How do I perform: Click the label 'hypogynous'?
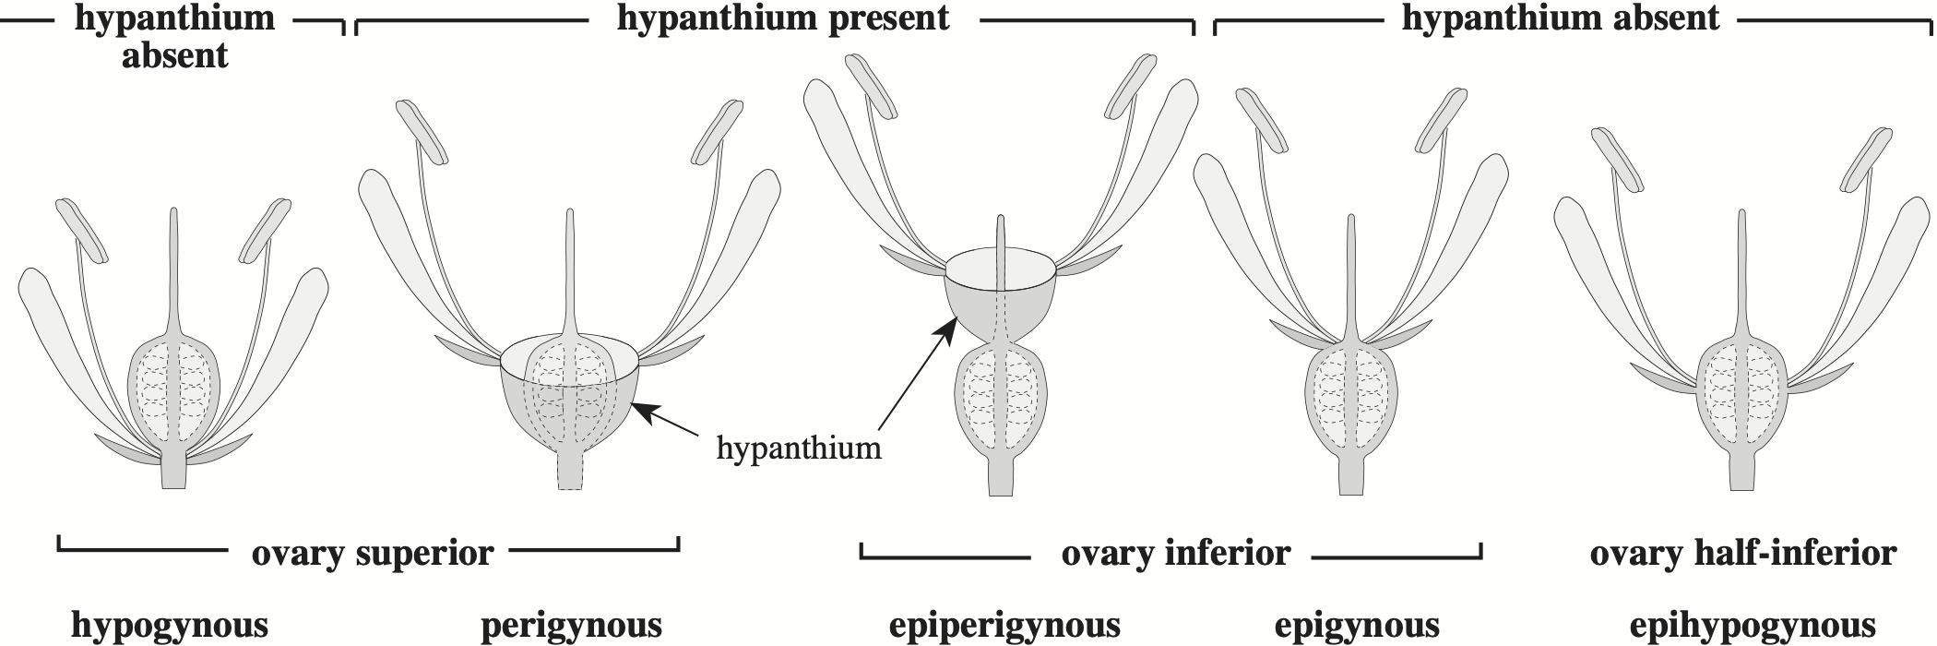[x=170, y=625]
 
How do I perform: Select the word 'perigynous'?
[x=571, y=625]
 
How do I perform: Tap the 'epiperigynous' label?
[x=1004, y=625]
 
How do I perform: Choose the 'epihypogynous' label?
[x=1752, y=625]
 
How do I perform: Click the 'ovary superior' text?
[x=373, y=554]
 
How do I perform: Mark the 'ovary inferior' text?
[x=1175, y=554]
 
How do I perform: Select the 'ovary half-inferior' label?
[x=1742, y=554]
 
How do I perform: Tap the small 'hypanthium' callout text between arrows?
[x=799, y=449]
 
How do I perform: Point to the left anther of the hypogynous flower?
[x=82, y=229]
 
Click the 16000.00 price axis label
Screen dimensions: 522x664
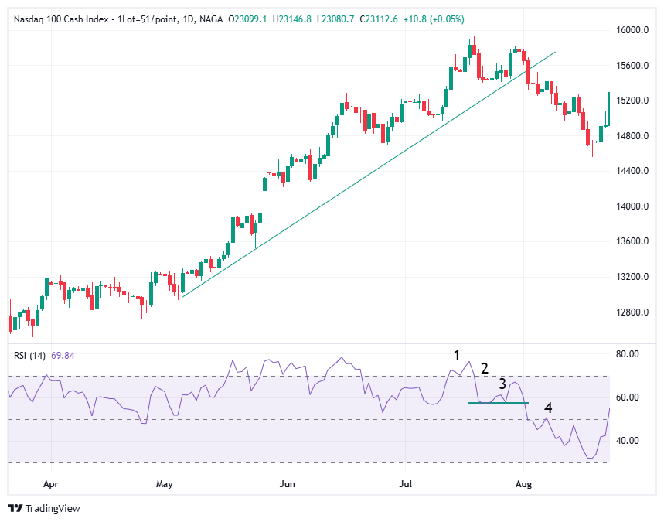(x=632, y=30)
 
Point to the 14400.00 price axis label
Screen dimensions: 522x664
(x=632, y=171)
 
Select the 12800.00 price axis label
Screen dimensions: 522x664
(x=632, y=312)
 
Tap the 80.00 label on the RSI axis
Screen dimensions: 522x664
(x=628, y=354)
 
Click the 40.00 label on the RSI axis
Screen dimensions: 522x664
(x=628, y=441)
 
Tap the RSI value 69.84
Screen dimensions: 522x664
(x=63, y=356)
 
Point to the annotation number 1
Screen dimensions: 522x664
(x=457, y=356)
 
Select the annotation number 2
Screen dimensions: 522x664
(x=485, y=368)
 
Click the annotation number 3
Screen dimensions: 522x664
※
DESCRIPTION OF THE TASK — Reproduce all of the records above, swapping "price axis label" for "price scale label" wherever it occurs and leaving everything else unchanged. Omit the pictures.

RESULT —
How do I perform: Click the label 'hypogynous'?
[x=170, y=625]
 
How do I perform: Select the word 'perigynous'?
[x=571, y=625]
 
How do I perform: Tap the 'epiperigynous' label?
[x=1004, y=625]
 
How do I perform: Choose the 'epihypogynous' label?
[x=1752, y=625]
 
How do I perform: Click the 'ovary superior' text?
[x=373, y=554]
 
How do I perform: Mark the 'ovary inferior' text?
[x=1175, y=554]
 
How do I perform: Select the 'ovary half-inferior' label?
[x=1742, y=554]
 
How do I perform: Tap the small 'hypanthium' callout text between arrows?
[x=799, y=449]
 
How do I perform: Point to the left anther of the hypogynous flower?
[x=82, y=229]
 
Click the 16000.00 price scale label
Screen dimensions: 522x664
(x=632, y=30)
 
Point to the 14400.00 price scale label
Screen dimensions: 522x664
(x=632, y=171)
 
Select the 12800.00 price scale label
Screen dimensions: 522x664
(x=632, y=312)
 
Tap the 80.00 label on the RSI axis
Screen dimensions: 522x664
(x=628, y=354)
 
Click the 40.00 label on the RSI axis
Screen dimensions: 522x664
(x=628, y=441)
 
Tap the RSI value 69.84
Screen dimensions: 522x664
(x=63, y=356)
 
Point to the annotation number 1
Screen dimensions: 522x664
(x=457, y=356)
 
Select the annotation number 2
Screen dimensions: 522x664
(x=485, y=368)
 
Click the annotation number 3
Screen dimensions: 522x664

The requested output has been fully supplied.